TEMPO Interaktif, Jakarta -Menteri Keuangan Agus Martowardojo menyatakan akan menolak penggunaan standard penilaian noncooperative jurisdiction dalam sektor perbankan. Menurut Agus, standar ini tidak tepat untuk digunakan dalam sektor perbankan.
"Kita ingin menyampaikan kepada forum G20 dalam melakukan assessment terhadap financial institution itu jnganlah memakai kriteria noncooperative jurisdiction.

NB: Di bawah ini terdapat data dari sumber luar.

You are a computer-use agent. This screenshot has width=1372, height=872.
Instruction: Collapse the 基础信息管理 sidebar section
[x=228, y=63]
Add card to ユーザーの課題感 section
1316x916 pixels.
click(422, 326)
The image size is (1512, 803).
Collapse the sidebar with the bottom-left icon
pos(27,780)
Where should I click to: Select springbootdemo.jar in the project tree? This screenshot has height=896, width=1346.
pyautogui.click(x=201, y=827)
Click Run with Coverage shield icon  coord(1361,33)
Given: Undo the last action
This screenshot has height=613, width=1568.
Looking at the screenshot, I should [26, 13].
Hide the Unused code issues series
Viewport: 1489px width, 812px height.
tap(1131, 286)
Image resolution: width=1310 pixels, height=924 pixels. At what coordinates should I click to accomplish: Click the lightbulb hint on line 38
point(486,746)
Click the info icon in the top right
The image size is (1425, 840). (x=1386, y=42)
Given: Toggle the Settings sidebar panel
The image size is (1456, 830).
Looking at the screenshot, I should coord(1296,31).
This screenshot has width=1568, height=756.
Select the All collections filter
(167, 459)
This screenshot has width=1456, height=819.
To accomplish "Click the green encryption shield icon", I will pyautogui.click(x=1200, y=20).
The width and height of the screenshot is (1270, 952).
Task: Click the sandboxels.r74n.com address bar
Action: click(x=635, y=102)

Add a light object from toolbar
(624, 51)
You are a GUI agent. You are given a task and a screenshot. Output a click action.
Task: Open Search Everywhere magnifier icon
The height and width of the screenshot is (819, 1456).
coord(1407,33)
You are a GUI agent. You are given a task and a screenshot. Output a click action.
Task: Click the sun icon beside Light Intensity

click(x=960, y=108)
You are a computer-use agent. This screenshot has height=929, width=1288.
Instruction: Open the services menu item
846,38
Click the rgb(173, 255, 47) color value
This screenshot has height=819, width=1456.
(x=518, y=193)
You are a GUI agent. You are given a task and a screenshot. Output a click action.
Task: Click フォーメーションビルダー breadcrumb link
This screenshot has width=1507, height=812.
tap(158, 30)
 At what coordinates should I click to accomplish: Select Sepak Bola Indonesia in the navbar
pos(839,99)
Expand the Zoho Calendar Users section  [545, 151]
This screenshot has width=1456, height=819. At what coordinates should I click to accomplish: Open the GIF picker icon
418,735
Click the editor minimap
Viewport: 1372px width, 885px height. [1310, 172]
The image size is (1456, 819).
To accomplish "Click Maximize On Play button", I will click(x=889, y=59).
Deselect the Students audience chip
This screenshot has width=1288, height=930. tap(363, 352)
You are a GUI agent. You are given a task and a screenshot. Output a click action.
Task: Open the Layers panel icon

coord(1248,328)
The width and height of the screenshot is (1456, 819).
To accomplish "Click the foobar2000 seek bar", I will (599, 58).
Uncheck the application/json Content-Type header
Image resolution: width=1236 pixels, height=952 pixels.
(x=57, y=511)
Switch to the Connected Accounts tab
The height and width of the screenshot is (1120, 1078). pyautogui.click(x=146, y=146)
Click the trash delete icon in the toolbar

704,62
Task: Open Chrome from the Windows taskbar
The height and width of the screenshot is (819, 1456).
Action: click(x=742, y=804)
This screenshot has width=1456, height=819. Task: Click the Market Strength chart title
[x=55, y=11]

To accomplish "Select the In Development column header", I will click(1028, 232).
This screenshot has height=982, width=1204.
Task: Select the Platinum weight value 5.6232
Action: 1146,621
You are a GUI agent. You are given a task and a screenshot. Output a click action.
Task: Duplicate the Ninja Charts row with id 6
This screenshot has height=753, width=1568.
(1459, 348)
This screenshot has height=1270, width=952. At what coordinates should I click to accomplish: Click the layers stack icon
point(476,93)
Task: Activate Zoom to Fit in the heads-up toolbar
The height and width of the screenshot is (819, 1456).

Karena bisa memakai terms yang lain," ujar Agus di kantornya kemarin sore.
Menurut Agus, penggunaan standar ini hanya cocok ditetapkan pada pelaksanaan anti
korupsi, anti pencucian uang, atau pemulihan aset hasil curian. "Kalau
untuk tiga hal itu saya setuju," ujarnya.
Ia juga beranggapan penggunaan standar ini untuk membuka data rahasia sektor perbankan tidak diperlukan untuk Indonesia karena transaksi dan tipe produk perbankan yang beredar di Indonesia tidak sekompleks transaksi dan tipe produk yang terdapat di negara-negara maju. "Indonesia tidak memiliki transaksi dan tipe produk yang begitu kompleks seperti negara maju, jadi tidak perlu itu," jelasnya.
Sebelumnya Inspektur Jenderal Kementerian Keuangan Hekinus Manao mengungkapkan bahwa pemerintah akan membentuk kelompok kerja untuk membahas hasil kesepakatan Konferensi Tingkat Tinggi G 20 di Toronto, Kanada, pekan lalu.
Salah satu kesepakatan yang akan dibahas adalah mengenai penerapan standar noncooperative jurisdiction bagi sektor perbankan. Penerapan standar ini, menurut Hekinus, dikarenakan negara-negara negara G20 menghawatirkan akan terjadinya goncangan
sektor keuangan yang disebabkan oleh ketertutupan data perbankan
sejumlah negara.
Menurut Hekinus, dengan standar ini, nantinya G20 akan memiliki kekuatan untuk Mengumukan negara-negara mana saja yang dinilai tidak kooperatif dalam upaya pembukaan data perbankan.